For a dozen years Limato was the star of the talent department at ICM, where his elegant office boasted two gorgeous framed French one-sheets for From Here to Eternity and The Lady From Shanghai and a giant tropical aquarium whose fish he knew by name, fussed over by three good-looking assistants he called "the boys." Over the years he repped Denzel Washington, Dennis Quaid, Sharon Stone, Nic Cage, Richard Gere (for 40 years, signed before he did Grease on stage), Steve Martin and Mel Gibson.
Invites to Limato's annual Friday night tented Oscar party were hot tickets; he never allowed press to attend, and was one agent who was not interested in seeing his name in the trades, although he was not without vanity: he did participate in a 1990 Vanity Fair spread. Who else could carry off a white suit, white patent leather loafers and plastic cigarette with such panache?
Limato left ICM, where he had been vice chairman and co-president, in 2007 after the 2006 merger with Broder Webb Chervin Silbermann left him unhappy. After he won a contentious arbitration, he took his list with him to William Morris, and went along with the WME merger. He did not suffer fools. He understood the business as well as anyone. And he stood by such clients as Gibson, Robert Downey, Jr., and Winona Ryder through thick and thin.

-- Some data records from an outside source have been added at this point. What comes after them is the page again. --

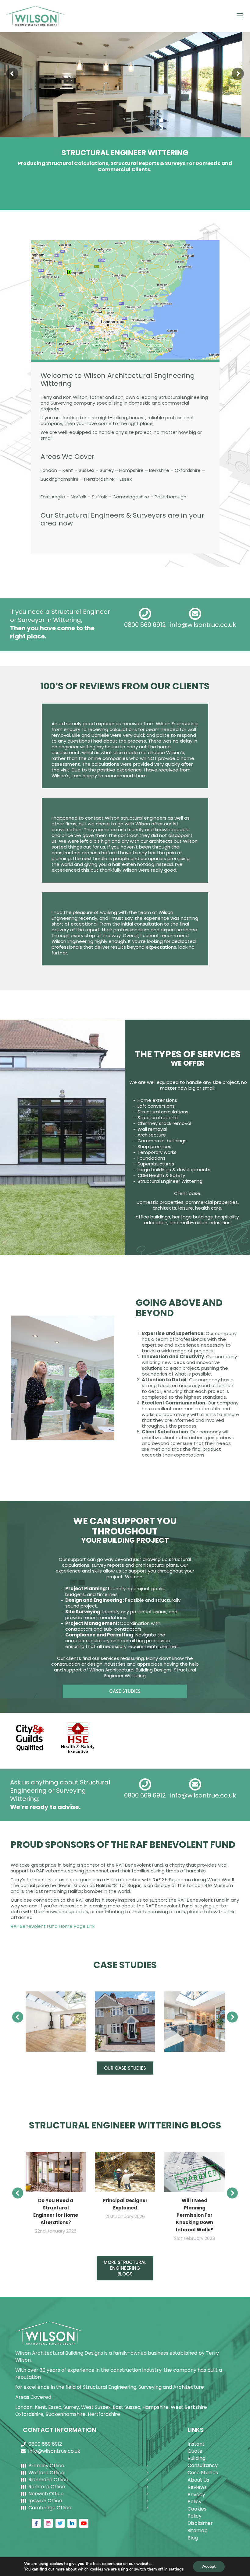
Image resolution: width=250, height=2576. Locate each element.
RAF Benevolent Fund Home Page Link (53, 1926)
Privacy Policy (196, 2498)
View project (55, 2021)
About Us (198, 2479)
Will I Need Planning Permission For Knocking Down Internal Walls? (194, 2215)
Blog (193, 2537)
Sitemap (198, 2530)
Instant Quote (196, 2448)
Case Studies (203, 2472)
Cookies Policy (197, 2512)
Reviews (197, 2487)
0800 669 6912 (145, 625)
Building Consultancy (203, 2462)
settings (176, 2569)
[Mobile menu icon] (240, 16)
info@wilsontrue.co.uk (203, 625)
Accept (209, 2566)
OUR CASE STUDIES (125, 2068)
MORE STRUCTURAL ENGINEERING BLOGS (125, 2268)
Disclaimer (200, 2523)
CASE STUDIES (125, 1691)
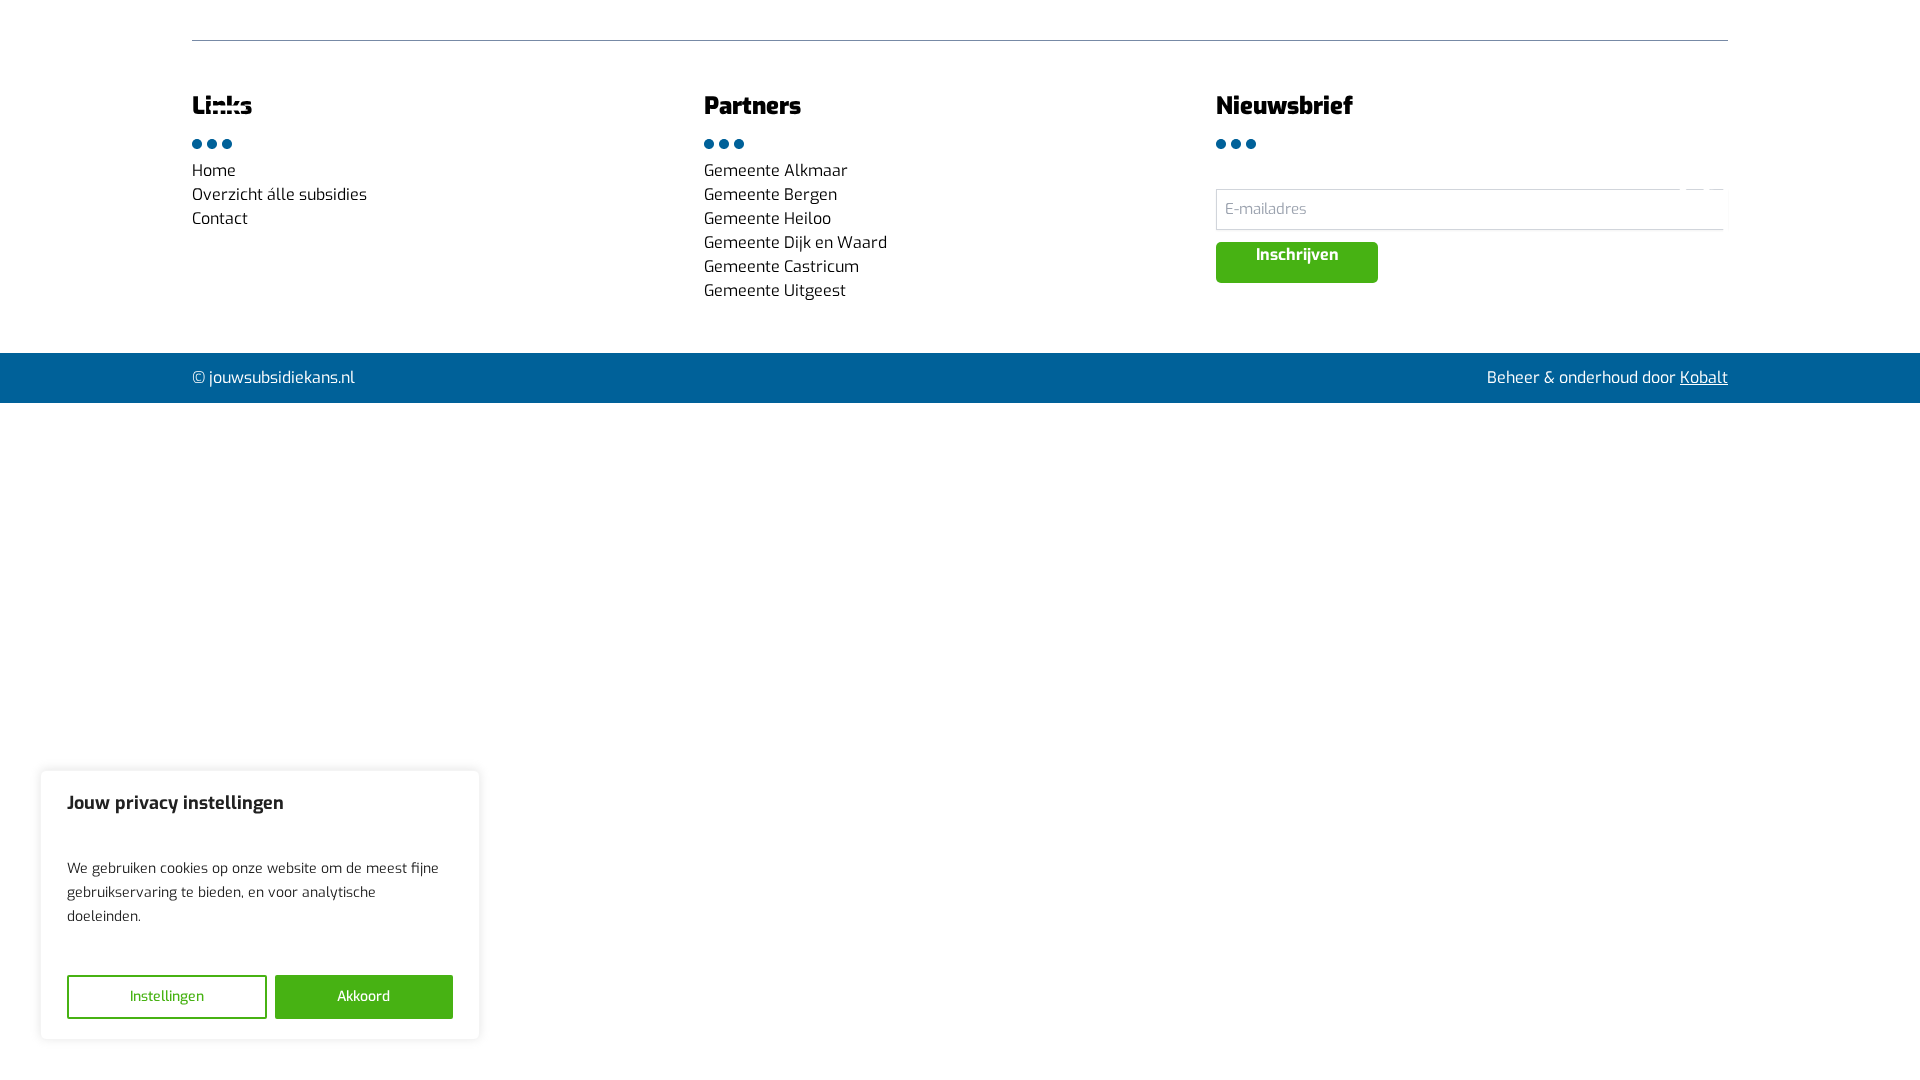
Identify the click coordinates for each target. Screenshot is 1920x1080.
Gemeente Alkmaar (776, 170)
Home (214, 170)
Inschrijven (1297, 254)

He educated his younger actors; he showed Ryder and Paul Walker A Place in the Sun.
Limato was old-school. He was courtly, well-mannered, charming. He was blind-sided when Michelle Pfeiffer left him for CAA, but took her departure gently, telling her that he understood and that if she changed her mind, he would welcome her back with open arms, no questions asked. He cared. He fussed. He threw tantrums. He apologized. He was not a Sammy Glick. In fact, he was himself--not one of those faceless foot soldiers that have come to populate the streets of Wilshire Boulevard.
Here's a statement from WME:
"We are deeply saddened by the loss of our colleague Ed Limato. He was the consummate agent, launching the careers of some of the most celebrated artists of our time, always with his signature style and class. His passion for this business was contagious, inspiring so many who had the privilege of knowing him. A true legend, Ed has left an indelible mark on our industry. We will miss him dearly."